SET EXERCISE
Can you output every line of the records below as a JSON list of strings, one string per line, leaving out blank lines?

ENTRIES SUPPLIED
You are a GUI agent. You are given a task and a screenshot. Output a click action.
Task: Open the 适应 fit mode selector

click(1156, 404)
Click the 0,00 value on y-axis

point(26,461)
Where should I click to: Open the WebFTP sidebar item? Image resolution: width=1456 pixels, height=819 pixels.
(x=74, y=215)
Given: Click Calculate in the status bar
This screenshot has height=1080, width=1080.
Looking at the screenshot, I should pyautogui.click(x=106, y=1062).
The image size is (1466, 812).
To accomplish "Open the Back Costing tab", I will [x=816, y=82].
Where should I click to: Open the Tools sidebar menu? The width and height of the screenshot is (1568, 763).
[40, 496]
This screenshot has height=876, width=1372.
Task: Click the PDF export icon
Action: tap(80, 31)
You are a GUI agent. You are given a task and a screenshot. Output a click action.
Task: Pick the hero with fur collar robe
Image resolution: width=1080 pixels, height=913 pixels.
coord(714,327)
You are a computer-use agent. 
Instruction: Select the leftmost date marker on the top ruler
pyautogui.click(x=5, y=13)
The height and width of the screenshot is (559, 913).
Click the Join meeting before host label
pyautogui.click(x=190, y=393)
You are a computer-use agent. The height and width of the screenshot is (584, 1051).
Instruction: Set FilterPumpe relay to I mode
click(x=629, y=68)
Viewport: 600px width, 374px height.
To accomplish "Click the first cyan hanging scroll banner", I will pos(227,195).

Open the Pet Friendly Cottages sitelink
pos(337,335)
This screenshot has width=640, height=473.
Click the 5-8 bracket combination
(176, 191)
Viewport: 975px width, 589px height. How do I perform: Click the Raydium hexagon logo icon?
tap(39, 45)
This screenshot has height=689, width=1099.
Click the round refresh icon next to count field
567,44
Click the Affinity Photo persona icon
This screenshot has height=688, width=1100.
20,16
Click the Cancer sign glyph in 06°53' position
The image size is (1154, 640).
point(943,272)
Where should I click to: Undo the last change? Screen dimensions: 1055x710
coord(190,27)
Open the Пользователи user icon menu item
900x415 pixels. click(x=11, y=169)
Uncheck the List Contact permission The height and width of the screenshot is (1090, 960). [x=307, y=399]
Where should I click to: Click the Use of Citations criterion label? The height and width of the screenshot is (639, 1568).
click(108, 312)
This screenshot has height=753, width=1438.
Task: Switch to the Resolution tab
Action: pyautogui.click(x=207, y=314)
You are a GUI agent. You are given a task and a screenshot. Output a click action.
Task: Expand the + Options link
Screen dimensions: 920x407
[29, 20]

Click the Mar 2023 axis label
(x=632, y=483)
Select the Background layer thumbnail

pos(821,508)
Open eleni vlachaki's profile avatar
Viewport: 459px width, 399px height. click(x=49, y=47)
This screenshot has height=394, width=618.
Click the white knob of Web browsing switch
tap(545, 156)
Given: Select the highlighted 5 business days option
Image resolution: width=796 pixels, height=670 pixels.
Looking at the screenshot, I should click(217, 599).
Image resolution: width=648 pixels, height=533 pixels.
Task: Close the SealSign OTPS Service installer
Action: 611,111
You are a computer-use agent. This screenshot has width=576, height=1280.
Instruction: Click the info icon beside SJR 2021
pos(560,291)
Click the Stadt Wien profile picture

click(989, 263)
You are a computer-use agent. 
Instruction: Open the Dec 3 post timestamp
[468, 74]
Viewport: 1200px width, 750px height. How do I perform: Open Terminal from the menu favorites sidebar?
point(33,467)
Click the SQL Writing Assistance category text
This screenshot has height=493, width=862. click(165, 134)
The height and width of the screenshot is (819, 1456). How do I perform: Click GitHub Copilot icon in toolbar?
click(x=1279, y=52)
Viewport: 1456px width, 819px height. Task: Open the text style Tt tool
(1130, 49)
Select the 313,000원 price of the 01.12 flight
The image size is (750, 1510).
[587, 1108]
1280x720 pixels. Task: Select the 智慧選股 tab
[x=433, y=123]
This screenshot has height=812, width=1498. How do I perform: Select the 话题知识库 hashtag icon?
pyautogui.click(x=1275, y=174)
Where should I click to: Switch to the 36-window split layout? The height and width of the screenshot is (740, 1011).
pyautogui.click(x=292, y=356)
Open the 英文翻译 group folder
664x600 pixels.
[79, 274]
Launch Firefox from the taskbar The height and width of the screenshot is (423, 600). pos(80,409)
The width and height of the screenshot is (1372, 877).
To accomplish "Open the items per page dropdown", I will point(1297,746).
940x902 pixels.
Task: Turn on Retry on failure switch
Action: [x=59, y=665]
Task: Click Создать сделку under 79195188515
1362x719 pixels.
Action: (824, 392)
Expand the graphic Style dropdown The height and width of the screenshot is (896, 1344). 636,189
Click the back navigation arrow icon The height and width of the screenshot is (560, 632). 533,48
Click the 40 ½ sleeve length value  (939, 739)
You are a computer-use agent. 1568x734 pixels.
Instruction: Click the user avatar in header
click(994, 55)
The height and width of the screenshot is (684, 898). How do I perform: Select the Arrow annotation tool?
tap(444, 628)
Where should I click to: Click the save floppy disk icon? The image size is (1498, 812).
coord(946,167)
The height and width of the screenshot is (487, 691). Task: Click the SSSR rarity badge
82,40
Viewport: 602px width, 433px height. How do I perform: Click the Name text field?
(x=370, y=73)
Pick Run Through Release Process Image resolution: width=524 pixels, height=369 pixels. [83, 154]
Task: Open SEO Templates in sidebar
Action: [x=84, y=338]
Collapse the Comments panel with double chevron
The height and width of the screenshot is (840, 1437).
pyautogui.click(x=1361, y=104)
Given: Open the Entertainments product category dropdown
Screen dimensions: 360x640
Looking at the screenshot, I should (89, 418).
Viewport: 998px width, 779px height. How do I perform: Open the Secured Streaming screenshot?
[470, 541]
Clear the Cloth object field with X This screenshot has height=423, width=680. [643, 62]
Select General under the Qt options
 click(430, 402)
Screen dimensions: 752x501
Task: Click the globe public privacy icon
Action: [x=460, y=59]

FINISHED ANSWER
[
  "You are a GUI agent. You are given a task and a screenshot. Output a click action.",
  "Task: Open the 适应 fit mode selector",
  "click(1156, 404)",
  "Click the 0,00 value on y-axis",
  "point(26,461)",
  "Where should I click to: Open the WebFTP sidebar item? Image resolution: width=1456 pixels, height=819 pixels.",
  "(x=74, y=215)",
  "Given: Click Calculate in the status bar",
  "This screenshot has height=1080, width=1080.",
  "Looking at the screenshot, I should pyautogui.click(x=106, y=1062).",
  "The image size is (1466, 812).",
  "To accomplish \"Open the Back Costing tab\", I will [x=816, y=82].",
  "Where should I click to: Open the Tools sidebar menu? The width and height of the screenshot is (1568, 763).",
  "[40, 496]",
  "This screenshot has height=876, width=1372.",
  "Task: Click the PDF export icon",
  "Action: tap(80, 31)",
  "You are a GUI agent. You are given a task and a screenshot. Output a click action.",
  "Task: Pick the hero with fur collar robe",
  "Image resolution: width=1080 pixels, height=913 pixels.",
  "coord(714,327)",
  "You are a computer-use agent. ",
  "Instruction: Select the leftmost date marker on the top ruler",
  "pyautogui.click(x=5, y=13)",
  "The height and width of the screenshot is (559, 913).",
  "Click the Join meeting before host label",
  "pyautogui.click(x=190, y=393)",
  "You are a computer-use agent. The height and width of the screenshot is (584, 1051).",
  "Instruction: Set FilterPumpe relay to I mode",
  "click(x=629, y=68)",
  "Viewport: 600px width, 374px height.",
  "To accomplish \"Click the first cyan hanging scroll banner\", I will pos(227,195).",
  "Open the Pet Friendly Cottages sitelink",
  "pos(337,335)",
  "This screenshot has width=640, height=473.",
  "Click the 5-8 bracket combination",
  "(176, 191)",
  "Viewport: 975px width, 589px height. How do I perform: Click the Raydium hexagon logo icon?",
  "tap(39, 45)",
  "This screenshot has height=689, width=1099.",
  "Click the round refresh icon next to count field",
  "567,44",
  "Click the Affinity Photo persona icon",
  "This screenshot has height=688, width=1100.",
  "20,16",
  "Click the Cancer sign glyph in 06°53' position",
  "The image size is (1154, 640).",
  "point(943,272)",
  "Where should I click to: Undo the last change? Screen dimensions: 1055x710",
  "coord(190,27)",
  "Open the Пользователи user icon menu item",
  "900x415 pixels. click(x=11, y=169)",
  "Uncheck the List Contact permission The height and width of the screenshot is (1090, 960). [x=307, y=399]",
  "Where should I click to: Click the Use of Citations criterion label? The height and width of the screenshot is (639, 1568).",
  "click(108, 312)",
  "This screenshot has height=753, width=1438.",
  "Task: Switch to the Resolution tab",
  "Action: pyautogui.click(x=207, y=314)",
  "You are a GUI agent. You are given a task and a screenshot. Output a click action.",
  "Task: Expand the + Options link",
  "Screen dimensions: 920x407",
  "[29, 20]",
  "Click the Mar 2023 axis label",
  "(x=632, y=483)",
  "Select the Background layer thumbnail",
  "pos(821,508)",
  "Open eleni vlachaki's profile avatar",
  "Viewport: 459px width, 399px height. click(x=49, y=47)",
  "This screenshot has height=394, width=618.",
  "Click the white knob of Web browsing switch",
  "tap(545, 156)",
  "Given: Select the highlighted 5 business days option",
  "Image resolution: width=796 pixels, height=670 pixels.",
  "Looking at the screenshot, I should click(217, 599).",
  "Image resolution: width=648 pixels, height=533 pixels.",
  "Task: Close the SealSign OTPS Service installer",
  "Action: 611,111",
  "You are a computer-use agent. This screenshot has width=576, height=1280.",
  "Instruction: Click the info icon beside SJR 2021",
  "pos(560,291)",
  "Click the Stadt Wien profile picture",
  "click(989, 263)",
  "You are a computer-use agent. ",
  "Instruction: Open the Dec 3 post timestamp",
  "[468, 74]",
  "Viewport: 1200px width, 750px height. How do I perform: Open Terminal from the menu favorites sidebar?",
  "point(33,467)",
  "Click the SQL Writing Assistance category text",
  "This screenshot has height=493, width=862. click(165, 134)",
  "The height and width of the screenshot is (819, 1456). How do I perform: Click GitHub Copilot icon in toolbar?",
  "click(x=1279, y=52)",
  "Viewport: 1456px width, 819px height. Task: Open the text style Tt tool",
  "(1130, 49)",
  "Select the 313,000원 price of the 01.12 flight",
  "The image size is (750, 1510).",
  "[587, 1108]",
  "1280x720 pixels. Task: Select the 智慧選股 tab",
  "[x=433, y=123]",
  "This screenshot has height=812, width=1498. How do I perform: Select the 话题知识库 hashtag icon?",
  "pyautogui.click(x=1275, y=174)",
  "Where should I click to: Switch to the 36-window split layout? The height and width of the screenshot is (740, 1011).",
  "pyautogui.click(x=292, y=356)",
  "Open the 英文翻译 group folder",
  "664x600 pixels.",
  "[79, 274]",
  "Launch Firefox from the taskbar The height and width of the screenshot is (423, 600). pos(80,409)",
  "The width and height of the screenshot is (1372, 877).",
  "To accomplish \"Open the items per page dropdown\", I will point(1297,746).",
  "940x902 pixels.",
  "Task: Turn on Retry on failure switch",
  "Action: [x=59, y=665]",
  "Task: Click Создать сделку under 79195188515",
  "1362x719 pixels.",
  "Action: (824, 392)",
  "Expand the graphic Style dropdown The height and width of the screenshot is (896, 1344). 636,189",
  "Click the back navigation arrow icon The height and width of the screenshot is (560, 632). 533,48",
  "Click the 40 ½ sleeve length value  (939, 739)",
  "You are a computer-use agent. 1568x734 pixels.",
  "Instruction: Click the user avatar in header",
  "click(994, 55)",
  "The height and width of the screenshot is (684, 898). How do I perform: Select the Arrow annotation tool?",
  "tap(444, 628)",
  "Where should I click to: Click the save floppy disk icon? The image size is (1498, 812).",
  "coord(946,167)",
  "The height and width of the screenshot is (487, 691). Task: Click the SSSR rarity badge",
  "82,40",
  "Viewport: 602px width, 433px height. How do I perform: Click the Name text field?",
  "(x=370, y=73)",
  "Pick Run Through Release Process Image resolution: width=524 pixels, height=369 pixels. [83, 154]",
  "Task: Open SEO Templates in sidebar",
  "Action: [x=84, y=338]",
  "Collapse the Comments panel with double chevron",
  "The height and width of the screenshot is (840, 1437).",
  "pyautogui.click(x=1361, y=104)",
  "Given: Open the Entertainments product category dropdown",
  "Screen dimensions: 360x640",
  "Looking at the screenshot, I should (89, 418).",
  "Viewport: 998px width, 779px height. How do I perform: Open the Secured Streaming screenshot?",
  "[470, 541]",
  "Clear the Cloth object field with X This screenshot has height=423, width=680. [643, 62]",
  "Select General under the Qt options",
  " click(430, 402)",
  "Screen dimensions: 752x501",
  "Task: Click the globe public privacy icon",
  "Action: [x=460, y=59]"
]